━━ RECORDED INFORMATION ━━
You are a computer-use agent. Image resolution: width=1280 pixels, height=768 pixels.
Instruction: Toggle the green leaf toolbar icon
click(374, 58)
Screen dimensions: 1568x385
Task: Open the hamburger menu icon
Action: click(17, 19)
━━━
■ **BRIEF**
Reproduce every record word for word.

■ **EXERCISE ANSWER**
You are a computer-use agent. Image resolution: width=1280 pixels, height=768 pixels.
Instruction: Toggle the green leaf toolbar icon
click(374, 58)
Screen dimensions: 1568x385
Task: Open the hamburger menu icon
Action: click(17, 19)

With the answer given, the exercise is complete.